I have dealt with this subject before, but it does
bear repeating:
I am sure that we have all wondered about the
appropriateness of telling someone to ‘do
as I say’ and then setting a bad
example for them. This got me
thinking about the concept of mentorship, especially as we apply it in
Toastmasters.
A quick look at Wikipedia led me to discover the following, which I have adapted a bit:
In Greek mythology, Mentor was a friend of Odysseus (whom we also know as Ulysses) who was placed in charge of Odysseus’s, son Telemachus, and of his palace, when he left to fight in the Trojan War.
The goddess, Athena visited Telemachus taking on the disguise of Mentor. As Mentor, she encouraged Telemachus to stand up against the suitors who were after his mother and to go abroad to find out what had happened to his father.
Because of Mentor's relationship with Telemachus, and Athena's encouragement and practical plans for dealing with personal dilemmas, the term Mentor has been adopted in English as meaning someone who imparts wisdom shares knowledge with a less experienced colleague.
A further bit of surfing on the Net gave me the
following, in terms of the purpose of mentoring:
"Mentoring is to support and
encourage people to manage their own learning in order that they may maximize
their potential, develop their skills, improve their performance and become the
person they want to be." Eric Parsloe, The Oxford School of Coaching
& Mentoring
Both the historical
background to the word, mentor, and its purpose as defined above, tie in well with what Toastmasters had in
mind when they developed the mentorship programme. It all starts with visitors
to the club. They are potential members who should be encouraged by existing
members to understand what is going on. Why
are speeches timed? What is an Um and Ah counter? What is the purpose of Table
Topics?
It all seems easy once you have been part of
Toastmasters for a while, but for someone who has decided to join up there are
still so many things to learn. The CC
and CL manuals are given to members when they start, but working their way
through them needs explanation. Then
there are the various meeting duties
which they might be expected to perform. They might even be asked to stand for
a position on the club executive. It’s all very
daunting and I know that more than one member has been lost to a club where mentoring was not taken seriously. In
fact, from having chatted to one or two new members, I found that they had been
assigned mentors when they joined,
but didn’t really know what to do with
that knowledge, as the mentor assigned to them had not once bothered to
make contact with them.
You might be asking,” who really benefits from a mentoring relationship?” The answer is
simple – everyone.
New
members benefit by:
·
Understanding
the club programme format and its customs
·
Developing
confidence as they participate in club activities and work
on their CL manuals
·
Learning speaking skills to advance through their CC manuals
Older
members can also benefit by:
·
Refining
their skills
·
Mentoring
in specialized areas
Mentors
benefit by:
·
Keeping their skills honed
·
Earning
the respect of their mentees
·
Learning
skills from those they mentor
The
club
benefits by:
·
Having happy members
·
Retaining
members – and growing the club
It sounds like a good idea all round!
However, to coin a clichéd phrase, ‘a chain is only as strong as its weakest
link’. Club executives cannot think that they have done their duties once they have assigned mentors to each new
member. There has to be follow-up to
see whether the relationship is working.
Then, with regard to the parties in the mentoring pair: whose responsibility is it to keep in
touch? Initially, it makes sense
for the mentor to establish contact and to ‘befriend’ the mentee.

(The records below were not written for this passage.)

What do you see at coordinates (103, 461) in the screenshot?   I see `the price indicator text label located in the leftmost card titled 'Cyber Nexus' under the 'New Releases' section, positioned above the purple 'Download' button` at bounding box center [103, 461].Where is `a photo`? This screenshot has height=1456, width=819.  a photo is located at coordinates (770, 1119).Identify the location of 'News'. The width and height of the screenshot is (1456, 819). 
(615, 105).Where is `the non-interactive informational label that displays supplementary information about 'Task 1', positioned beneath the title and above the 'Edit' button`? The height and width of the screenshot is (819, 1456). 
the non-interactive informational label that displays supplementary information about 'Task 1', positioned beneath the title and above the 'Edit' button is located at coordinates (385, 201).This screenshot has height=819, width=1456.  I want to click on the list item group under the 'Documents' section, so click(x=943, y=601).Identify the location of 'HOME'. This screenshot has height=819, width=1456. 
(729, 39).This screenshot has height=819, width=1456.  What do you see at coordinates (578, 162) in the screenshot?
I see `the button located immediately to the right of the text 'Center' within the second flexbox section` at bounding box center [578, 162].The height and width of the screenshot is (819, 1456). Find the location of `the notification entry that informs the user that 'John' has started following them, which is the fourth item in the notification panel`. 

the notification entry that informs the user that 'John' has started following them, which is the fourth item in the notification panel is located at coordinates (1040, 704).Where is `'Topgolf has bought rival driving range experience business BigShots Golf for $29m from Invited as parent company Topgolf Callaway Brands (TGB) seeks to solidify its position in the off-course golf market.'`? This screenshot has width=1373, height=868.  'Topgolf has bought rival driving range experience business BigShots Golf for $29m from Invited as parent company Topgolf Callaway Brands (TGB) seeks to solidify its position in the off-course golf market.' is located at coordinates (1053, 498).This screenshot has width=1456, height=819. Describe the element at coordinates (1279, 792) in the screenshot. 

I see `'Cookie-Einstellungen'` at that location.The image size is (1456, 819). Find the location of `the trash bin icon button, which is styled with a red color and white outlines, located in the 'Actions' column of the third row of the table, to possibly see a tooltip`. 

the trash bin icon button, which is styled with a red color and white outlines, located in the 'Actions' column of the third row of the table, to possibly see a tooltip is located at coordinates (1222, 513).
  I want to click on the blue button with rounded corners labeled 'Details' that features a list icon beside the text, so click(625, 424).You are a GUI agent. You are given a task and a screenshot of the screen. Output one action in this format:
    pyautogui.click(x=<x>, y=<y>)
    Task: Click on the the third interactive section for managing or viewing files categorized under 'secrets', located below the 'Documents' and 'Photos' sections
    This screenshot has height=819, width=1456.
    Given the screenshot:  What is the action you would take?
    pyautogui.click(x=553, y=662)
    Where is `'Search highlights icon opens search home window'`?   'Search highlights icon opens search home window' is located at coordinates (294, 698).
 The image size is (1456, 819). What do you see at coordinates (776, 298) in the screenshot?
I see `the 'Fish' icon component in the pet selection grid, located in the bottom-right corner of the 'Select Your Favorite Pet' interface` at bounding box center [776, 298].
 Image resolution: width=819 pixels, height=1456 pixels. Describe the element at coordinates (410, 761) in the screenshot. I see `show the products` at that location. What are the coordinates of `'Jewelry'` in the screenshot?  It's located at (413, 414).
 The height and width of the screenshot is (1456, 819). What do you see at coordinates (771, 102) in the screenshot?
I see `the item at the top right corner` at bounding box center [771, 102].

Thereafter, the mentee should have
the freedom to pose questions to the
mentor or to ask for help with the development and presentation of speeches, or with the roles that they have to play in club meetings. If the mentee
does not seek help, the mentor should
periodically enquire whether there is any area where he/she can render
assistance.
I like the biological term ‘symbiotic relationship’,
which in essence means a relationship between two entities which is mutually beneficial for the participants.
It’s a win-win situation as long as each party does what is expected of him.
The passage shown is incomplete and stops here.